Try it » Copy, from the entries below, each line in which the string "Drapeau" appears.

Data for processing »

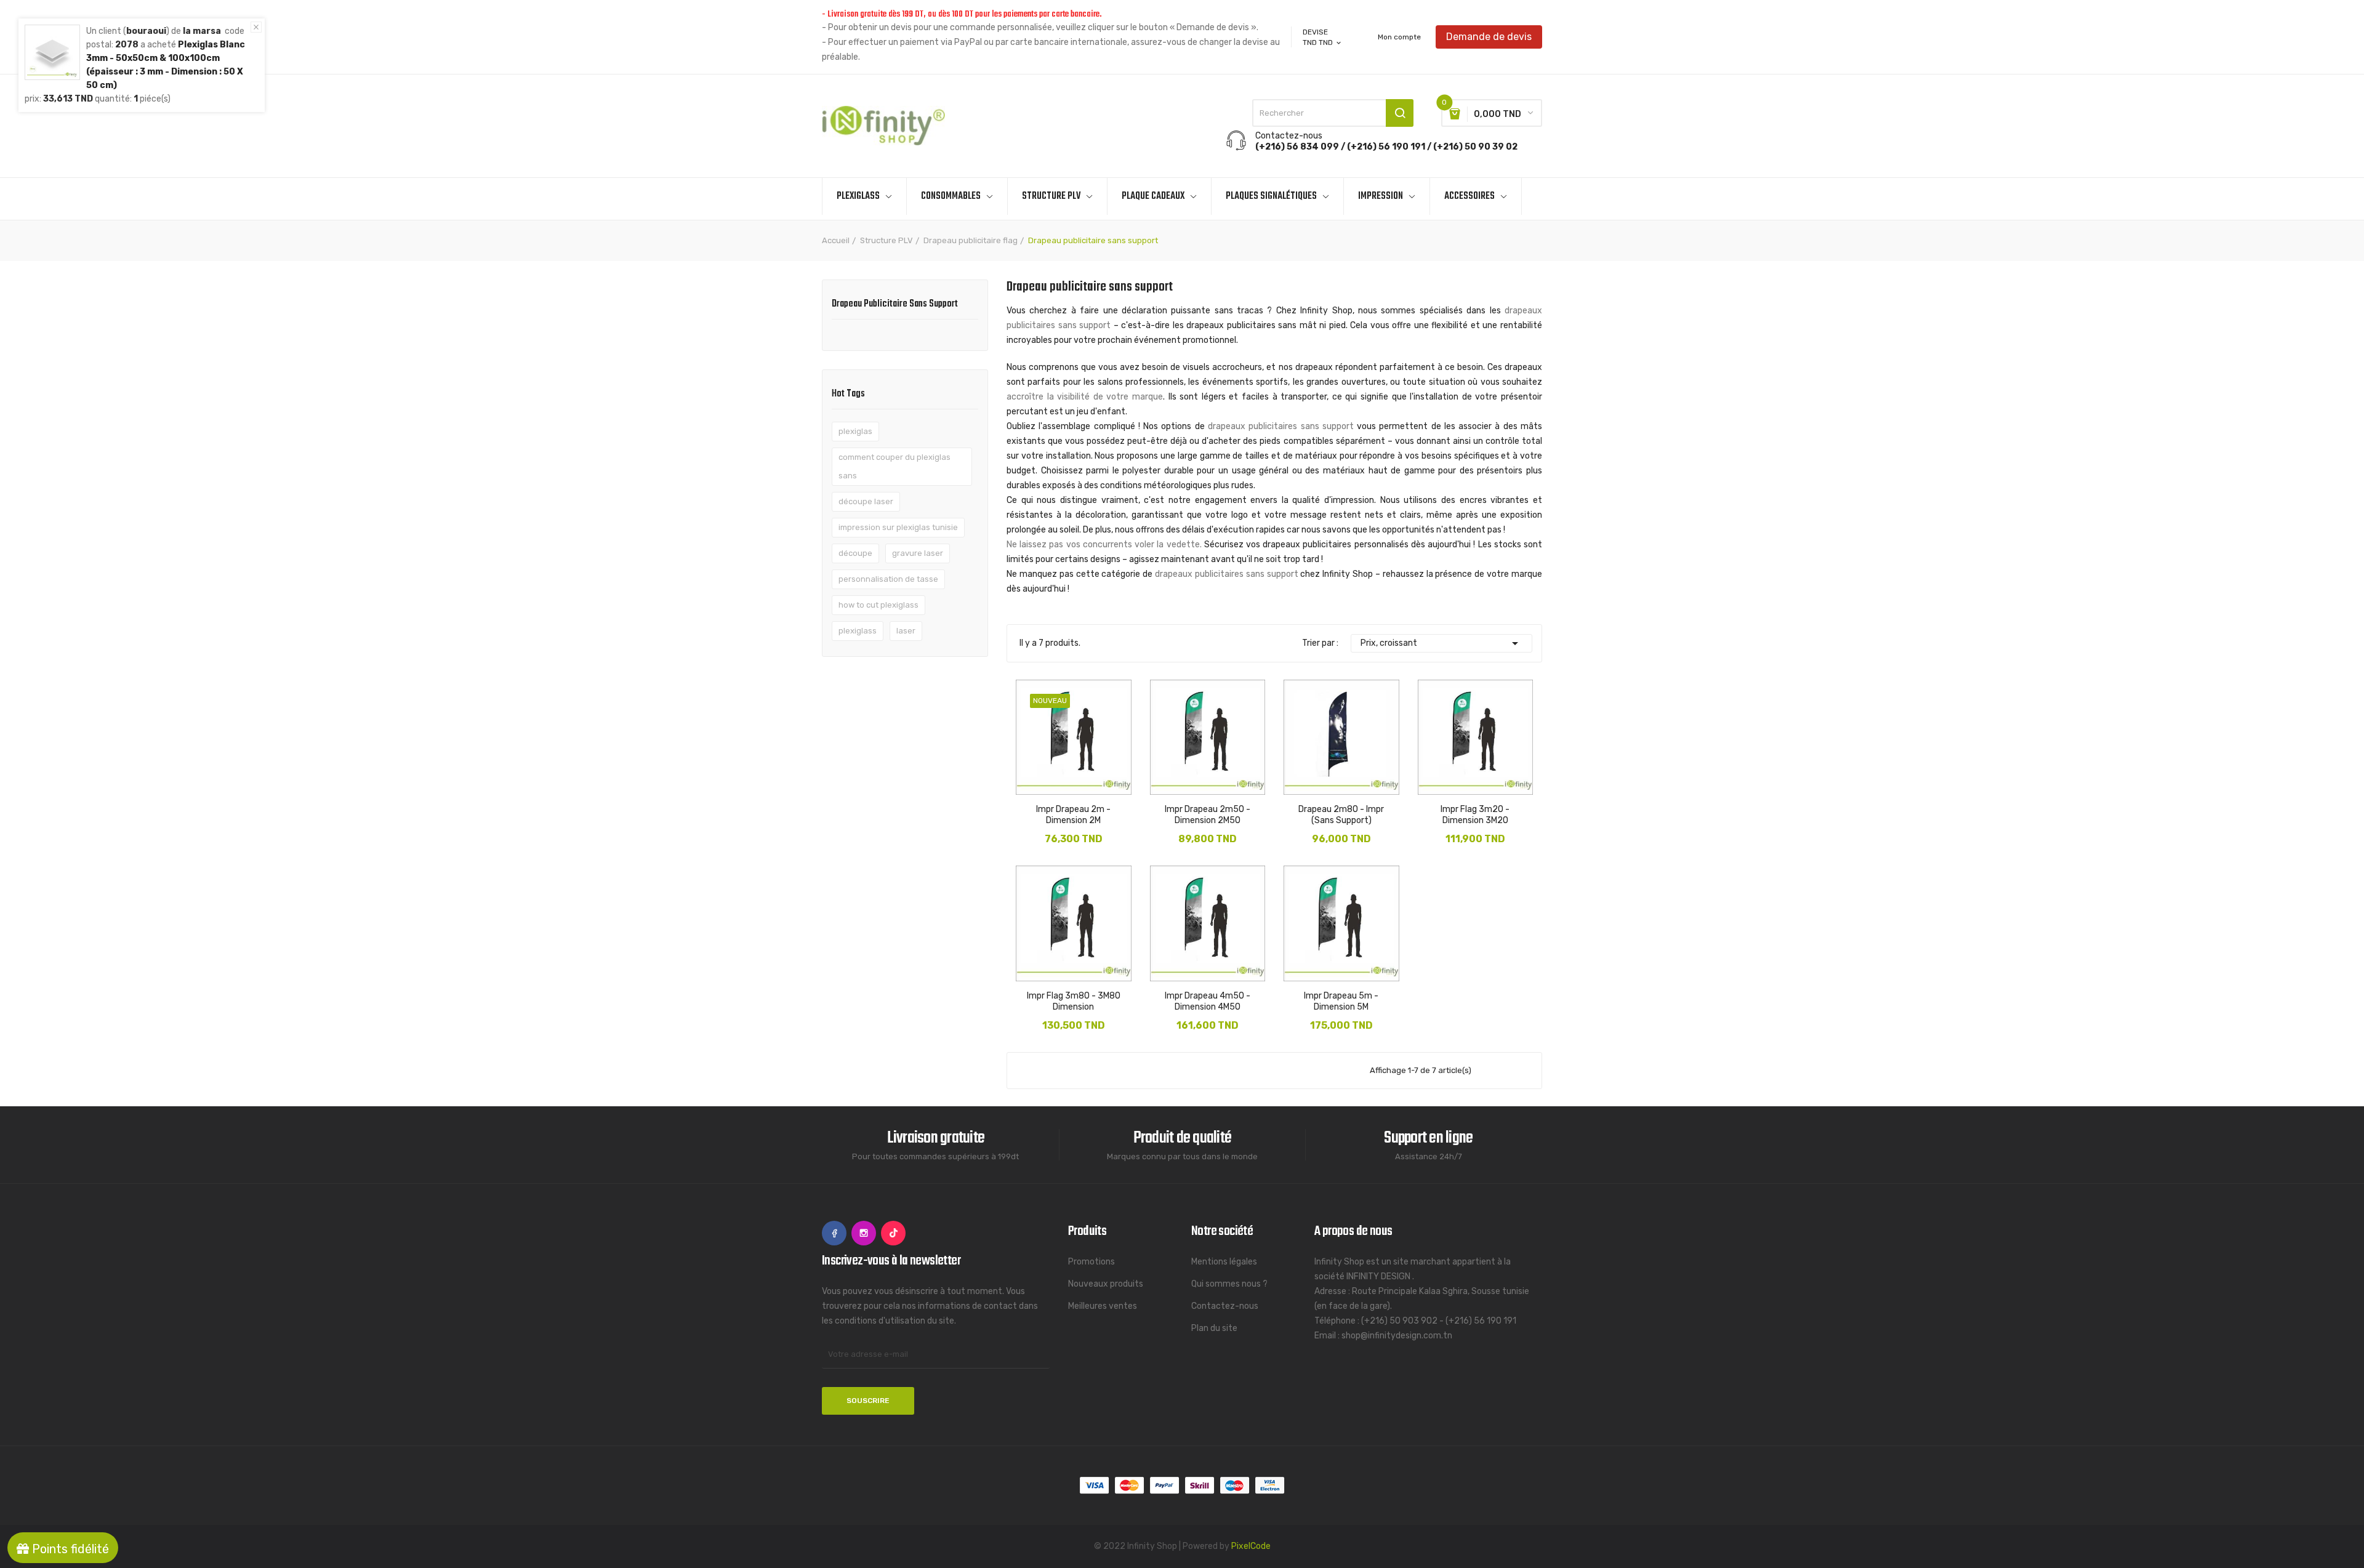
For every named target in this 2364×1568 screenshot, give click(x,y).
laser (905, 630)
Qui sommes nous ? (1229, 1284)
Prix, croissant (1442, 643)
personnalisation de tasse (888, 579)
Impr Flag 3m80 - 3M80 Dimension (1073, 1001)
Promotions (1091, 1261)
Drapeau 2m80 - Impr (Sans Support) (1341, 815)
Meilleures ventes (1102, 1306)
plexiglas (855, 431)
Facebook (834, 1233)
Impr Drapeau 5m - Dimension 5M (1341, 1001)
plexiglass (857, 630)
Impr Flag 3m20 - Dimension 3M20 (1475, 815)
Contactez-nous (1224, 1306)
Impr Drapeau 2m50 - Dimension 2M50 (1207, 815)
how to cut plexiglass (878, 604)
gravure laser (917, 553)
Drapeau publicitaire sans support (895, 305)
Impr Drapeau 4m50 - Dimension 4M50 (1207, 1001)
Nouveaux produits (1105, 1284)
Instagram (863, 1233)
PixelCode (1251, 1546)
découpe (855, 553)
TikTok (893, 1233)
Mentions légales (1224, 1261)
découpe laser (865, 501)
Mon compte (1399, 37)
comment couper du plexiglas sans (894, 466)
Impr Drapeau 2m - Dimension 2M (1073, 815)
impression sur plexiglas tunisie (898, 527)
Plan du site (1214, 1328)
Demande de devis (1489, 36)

Response area »
Drapeau 2m80 - Impr (Sans Support) (1341, 815)
Impr Drapeau 5m - Dimension 5M (1341, 1001)
Impr Drapeau 2m50 - Dimension 2M50 (1207, 815)
Drapeau publicitaire sans support (895, 305)
Impr Drapeau 4m50 - Dimension 4M50 (1207, 1001)
Impr Drapeau 2m - Dimension 2M (1073, 815)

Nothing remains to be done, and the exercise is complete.